使用Join上下文管理器进行输入不均匀的分布式训练¶

创建日期：2021年8月4日 | 最后更新日期：2023年1月9日 | 最后验证日期：2024年11月5日

作者: Andrew Gu

注意

查看和编辑此教程在 github。

注意

Join 是在 PyTorch 1.10 中作为原型功能引入的。此 API 可能会发生变化。

在这个教程中，你将看到：

一个关于 Join 上下文管理器的概述。
使用上下文管理器的一个示例，带有 DistributedDataParallel。
使用上下文管理器的示例，同时包含 DistributedDataParallel 和 ZeroRedundancyOptimizer。
传递关键字参数给上下文管理器的一个示例。
深入了解 Join 上下文管理器的工作原理。
一个示例，展示如何使一个玩具类与上下文管理器兼容。

需求¶

什么是 `Join`?¶

在开始使用分布式数据并行 - 基本用例中，您看到了使用DistributedDataParallel进行数据并行训练的一般框架。这会在每次反向传播时隐式调度所有归约操作，以同步各进程间的梯度。此类集体通信需要进程中所有进程的参与，因此如果某个进程的输入较少，则其他进程将挂起或报错（取决于后端）。更广泛地说，对于任何执行每迭代同步集体通信的类，这个问题都会存在。

Join 是一个上下文管理器，用于在每个进程的训练循环周围，以支持输入不均匀的训练。该上下文管理器允许那些提前耗尽输入的进程（即提前 join）影子化尚未加入的进程执行的集体通信。通信如何被影子化由钩子指定。

使用 `Join` 与 `DistributedDataParallel`¶

PyTorch 的 DistributedDataParallel 可与 Join 上下文管理器无缝配合使用。以下是一个使用示例：

import os
import torch
import torch.distributed as dist
import torch.multiprocessing as mp
from torch.distributed.algorithms.join import Join
from torch.nn.parallel import DistributedDataParallel as DDP

BACKEND = "nccl"
WORLD_SIZE = 2
NUM_INPUTS = 5

def worker(rank):
    os.environ['MASTER_ADDR'] = 'localhost'
    os.environ['MASTER_PORT'] = '29500'
    dist.init_process_group(BACKEND, rank=rank, world_size=WORLD_SIZE)

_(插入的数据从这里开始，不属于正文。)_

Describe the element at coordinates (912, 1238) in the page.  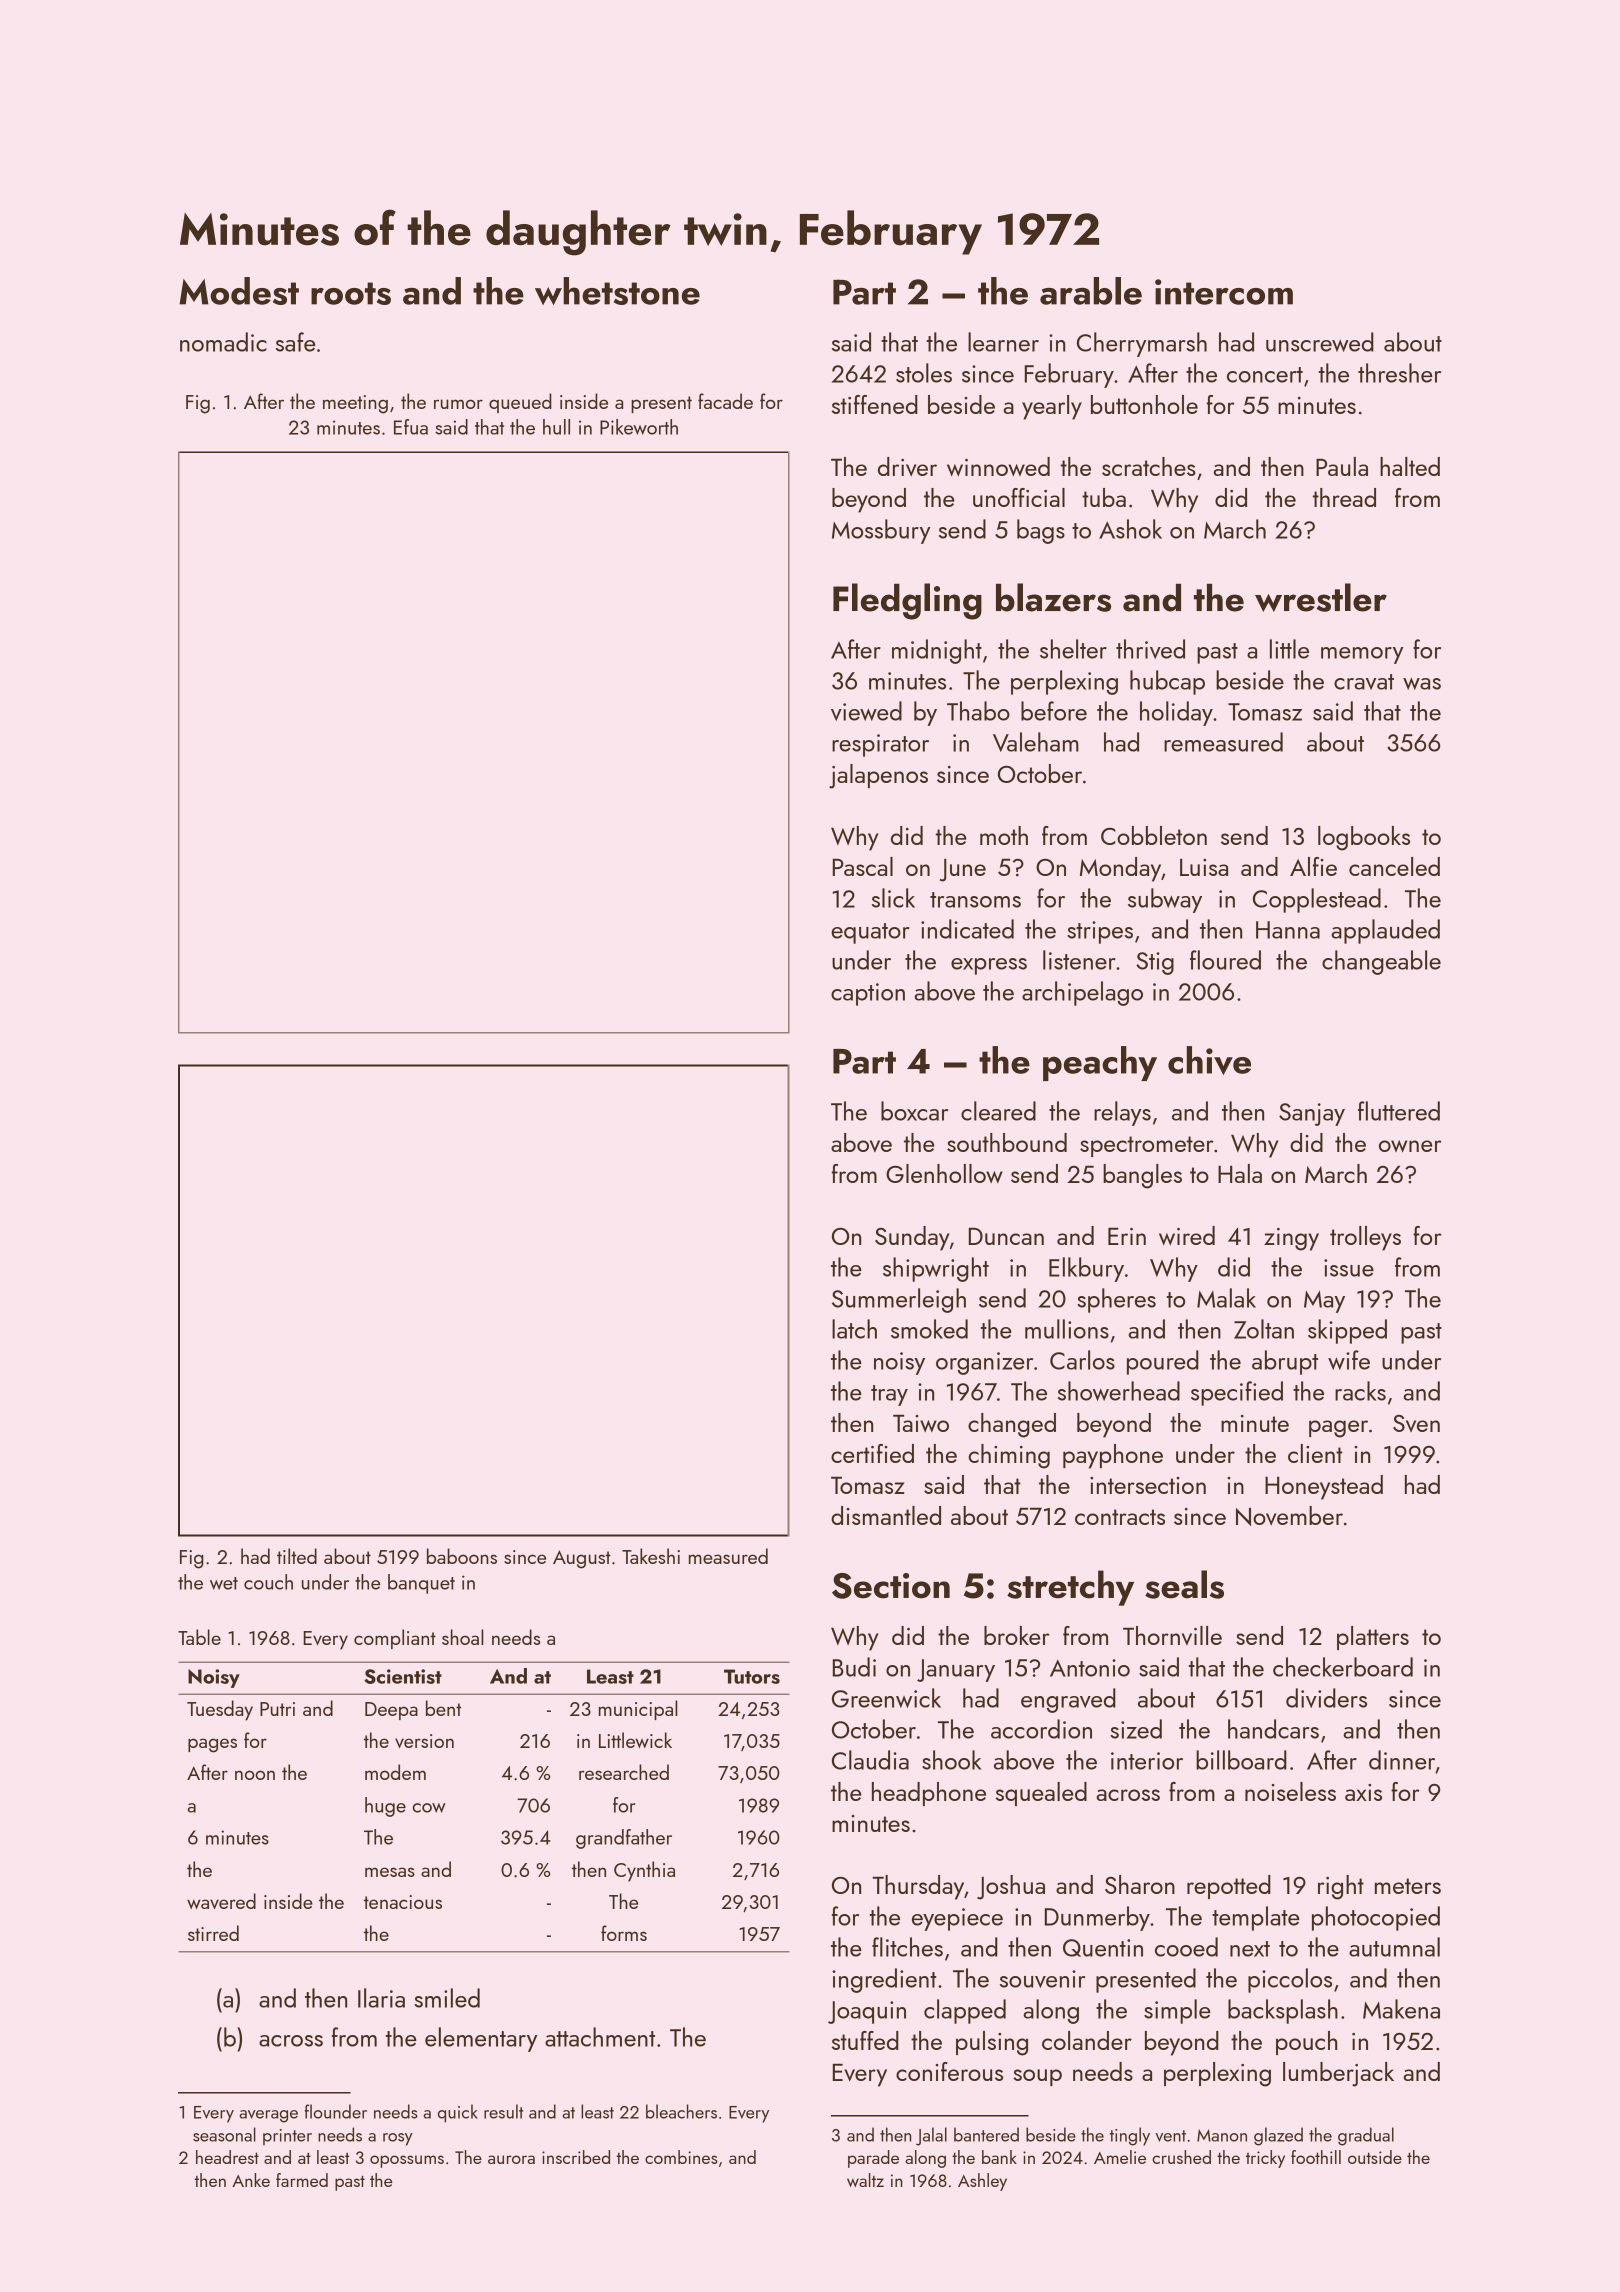
I see `Sunday` at that location.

    model = DDP(torch.nn.Linear(1, 1).to(rank), device_ids=[rank])
    # Rank 1 gets one more input than rank 0
    inputs = [torch.tensor([1]).float() for _ in range(NUM_INPUTS + rank)]

    num_inputs = 0
    with Join([model]):
        for input in inputs:
            num_inputs += 1
            loss = model(input).sum()
            loss.backward()

    print(f"Rank {rank} has exhausted all {num_inputs} of its inputs!")

def main():
    mp.spawn(worker, nprocs=WORLD_SIZE, join=True)

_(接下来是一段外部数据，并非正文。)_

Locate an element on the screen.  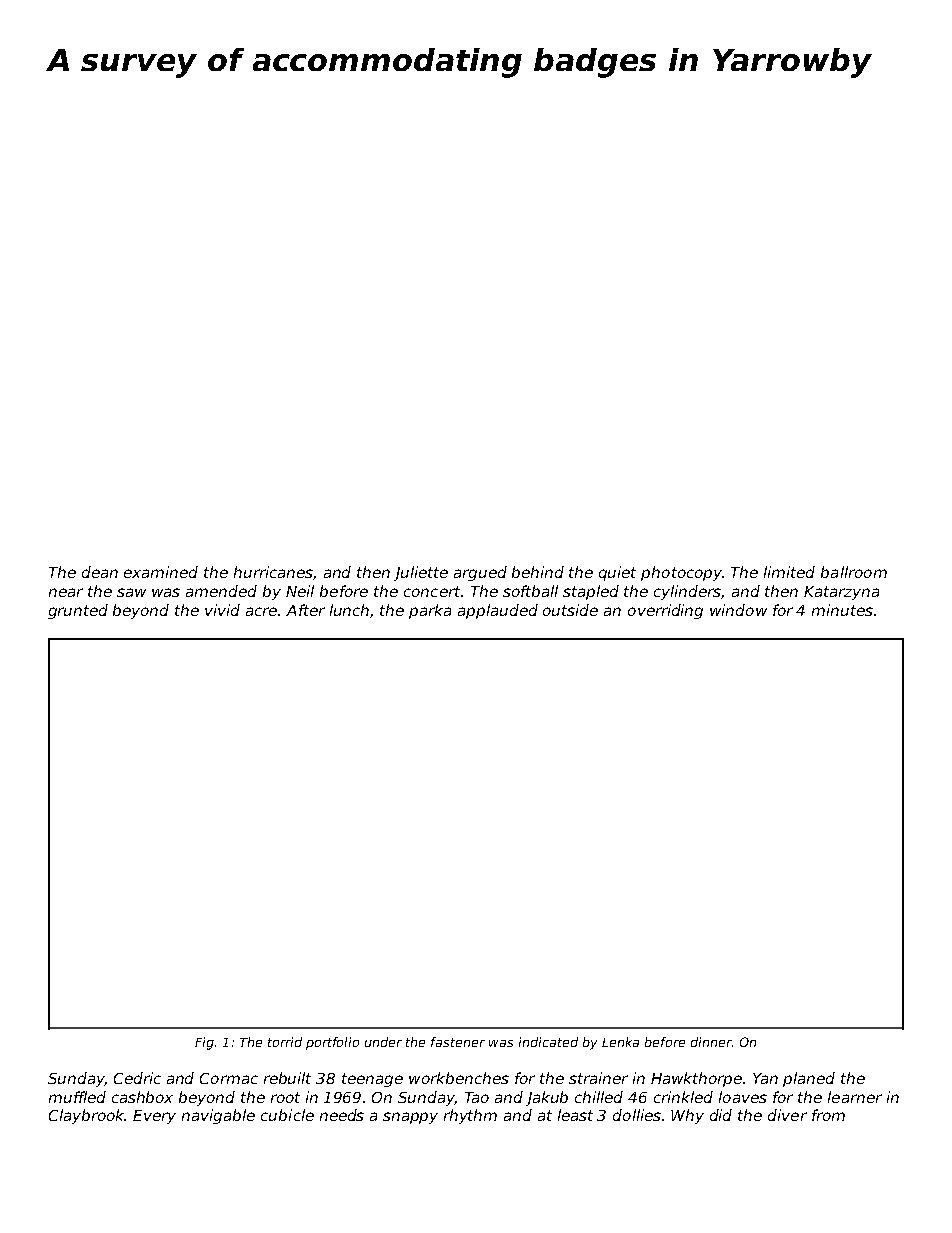
dinner is located at coordinates (711, 1042).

if __name__ == "__main__":
    main()

这将产生以下输出（其中 print() 来自 rank 0 和 rank 1 的内容可能任意排序）：

Rank 0 has exhausted all 5 of its inputs!
Rank 1 has exhausted all 6 of its inputs!

注意

DistributedDataParallel 提供了自己的 join() 上下文管理器在引入此通用 Join 上下文管理器之前。在上面的例子中，使用 with Join([model]): 等效于使用 with model.join():。现有 DistributedDataParallel.join() 的一个限制是它不允许多个参与的类，例如 DistributedDataParallel 和 ZeroRedundancyOptimizer 一起。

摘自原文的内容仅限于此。